SM: The first restaurant was opened in 1984 in New York City. Throughout the 1990s, my parents opened up an additional four restaurants and started a high-end wedding planning/catering business. From 2000-2009 (prior to my coming to Tuck), they opened up an additional banquet hall, adult day care center, and two restaurants. In 2007, I opened up two restaurants (Mehndi & Ming II) and a bar in healthy competition with my parents existing businesses. That year, we also sold off two restaurants and the wedding planning/catering business.
After graduation, I will regain control of my two restaurants and bar. Three months later, I will take over my parents remaining restaurants, and three months after that, I will take over the remaining Mehtani Restaurant Group. My long-term aspiration is to expand our collection of restaurants throughout the United States.. I’m not divulging any secrets here.
DM: Volm Companies was started in 1954 by my grandpa and grandma Volm. They started it as a general store and found that the local farmers were coming to them to place orders for packaging.

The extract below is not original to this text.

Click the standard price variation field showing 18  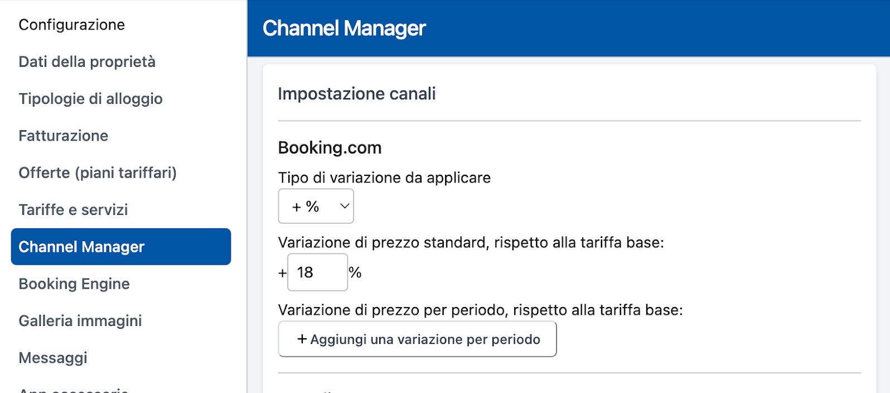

Today Volm manufactures and distributes packaging and machinery for the agricultural industry (think mesh bags that you buy citrus in, plastic bags that you buy potatoes or bread in, and the machinery to weigh and package the agriculture). We have manufacturing in Idaho, Wisconsin, and The Netherlands and sales and distribution offices in other states throughout the US as well.
It’s a little unclear what my role will be, but we would like it to be customer-facing to learn more the sales aspect of the business. As such, it will probably be new-market development or new-product avenues. I would like to see Volm grow into a sort of full-solutions provider for the agriculture business or possibly a packaging company that continues to bring in products beyond the agricultural realm (where the majority of our business is driven).

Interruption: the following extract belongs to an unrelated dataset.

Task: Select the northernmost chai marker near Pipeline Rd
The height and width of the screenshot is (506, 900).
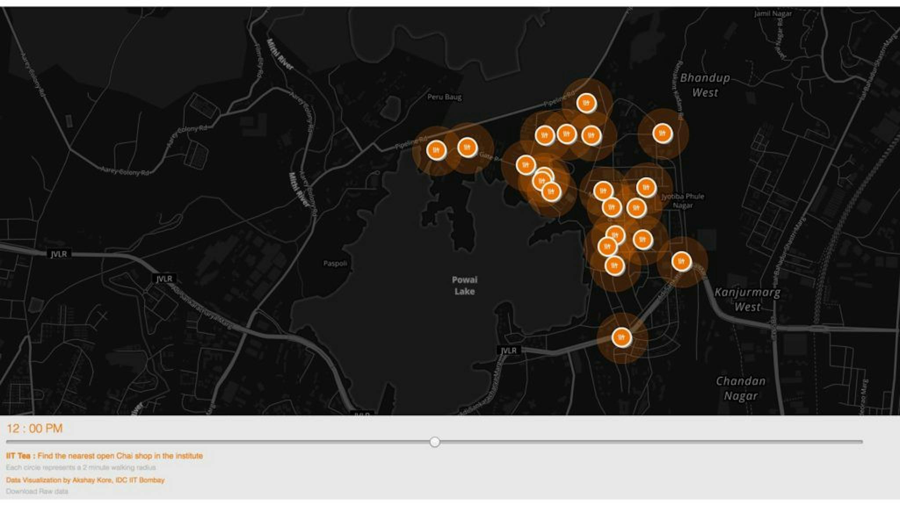Action: (586, 103)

Q: What did you hope to gain by coming to Tuck?
SM: I came to Tuck to focus on a general management degree as my undergraduate education at Stern was too quantitatively focused. Courses such as Entrepreneurship & Innovation Strategy, Corporate Communication, and Analysis for General Managers were exactly what I was looking for. That being said the quantitative offerings at Tuck are also really good.
DM: I’d like to learn a better sense of strategic vision and decision making.

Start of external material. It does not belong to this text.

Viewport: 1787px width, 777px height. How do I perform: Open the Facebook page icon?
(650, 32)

Q: What have your learned at Tuck that will be most useful in your family business?
SM: As an entrepreneur prior to Tuck, there were many things I didn’t understand; for example, taxation and how it relates to business policy. With the knowledge that I had about running a business prior to getting my MBA, I knew where gaps existed, and I hope that I have filled many of these gaps. In Personal Leadership class, the process of gathering anonymous feedback from my managers, my staff members, and my parents’ right hand people provided me with invaluable and honest feedback to use to develop a personal leadership plan, which will guide how I lead my family business after graduation.
(Shaun is also alleged to have had a reasonably enjoyable time socially while at Tuck, such as hosting frequent dinner parties and an awesome wine tasting party with Christmas tree lights on Raether deck, having a Tuck pong table in his basement, and spending a term studying in Paris. Tuck’s role in helping him learn how to kick off a good party is less clear.)
DM: Tuck has been good at teaching me to look at business situations in a different light than I did previously; it has helped me to think differently. For example, the Corporate Strategy class helped me to think about the competitive pressures that come not only from rivalry, but also competitive pressures that arise from our suppliers and even our customers. Learning Game Theory has helped me better understand how and why price wars arise, which is a very real issue for those products of ours which are high-volume and low-margin.
The people I am meeting here at Tuck have proven to be extremely supportive of my goals and in working on projects related to the family business. I think the intimate Tuck network will prove to be valuable as I move into Volm Companies as I will have friends who can offer advice on specific countries for growth opportunities, ways to do financing, how to structure deals – you find so many areas of expertise here and people are very willing to help out.